Le risorse stanziate sono corpose: 25 miliardi. Ora, devono arrivare le indicazioni concrete su come il Governo spenderà questi soldi. I primi 12 miliardi saranno inseriti nel decreto in arrivo venerdì: 2 miliardi andranno a sanità e protezione civile, le più esposte sul fronte dell'emergenza Coronavirus, serviranno ad assumere medici e infermieri, ad acquistare macchinari per la terapia intensiva e mascherine; altri 2 miliardi saranno destinati a rafforzare gli ammortizzatori sociali, con l'estensione della cassa integrazione a tutti i dipendenti, ma dovrebbero arrivare anche forme di sostegno per partite Iva, autonomi, lavoratori precari, atipici o stagionali, si potrebbe trattare di un rimborso, una tantum, di 500 euro. Le altre risorse saranno ripartite tra famiglie e imprese, per le prime arriveranno congedi straordinari per consentire ai lavoratori dipendenti di assentarsi dal lavoro, mantenendo almeno in parte la retribuzione per rimanere a casa ad accudire i figli, vista la chiusura delle scuole.
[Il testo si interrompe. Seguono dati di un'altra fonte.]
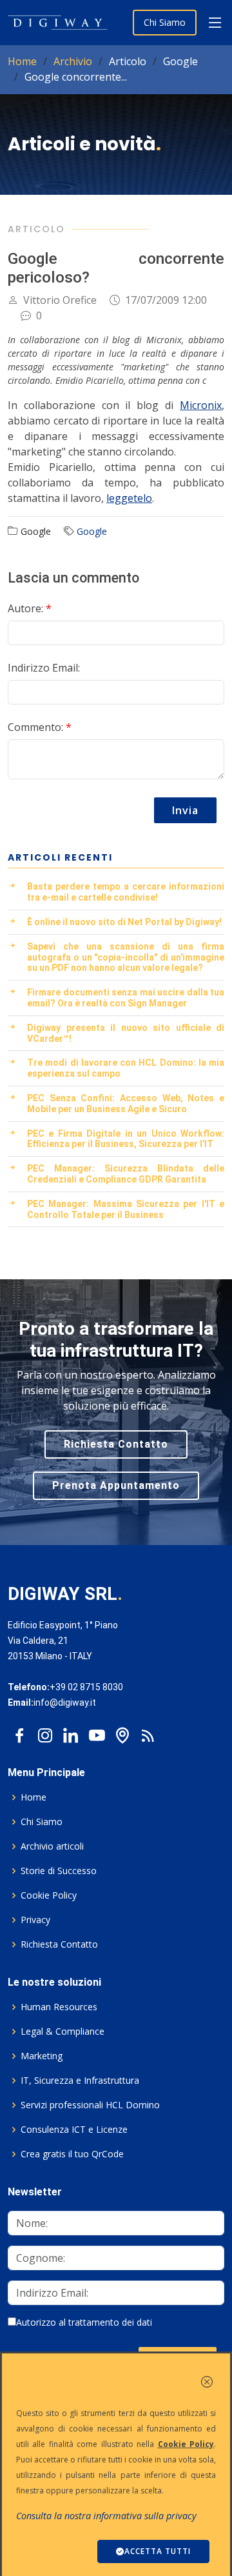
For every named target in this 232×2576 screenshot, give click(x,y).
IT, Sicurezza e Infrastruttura (80, 2080)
La misura potrebbe essere estesa anche agli autonomi. In alternativa si potrà scegliere un bonus babysitter, dovrebbe essere di 600 euro ma potrebbe arrivare a 1000 per alcune categorie, come operatori sanitari e ricercatori. Altre due misure che riguarderanno sia famiglie che imprese: l'ampliamento della moratoria sui mutui, una sospensione, fino a 18 mesi, del pagamento della rata sulla prima casa per chi ha registrato le maggiori difficoltà economiche legate alle limitazioni imposte dal Governo, ma si studia un intervento anche per chi, magari costretto a chiudere la propria attività commerciale o perché perde il lavoro, avrà difficoltà a pagare l'affitto. Un sostegno anche per i proprietari di casa che sull'affitto riscosso dovranno comunque pagare le tasse. Per le imprese si lavora per garantire la liquidità, rendendo più facile la concessione di prestiti. Allo studio, infine, la sospensione di tasse e contributi, a partire dai versamenti Iva previsti per il 16 marzo e lo stop alle rate della rottamazione delle cartelle esattoriali.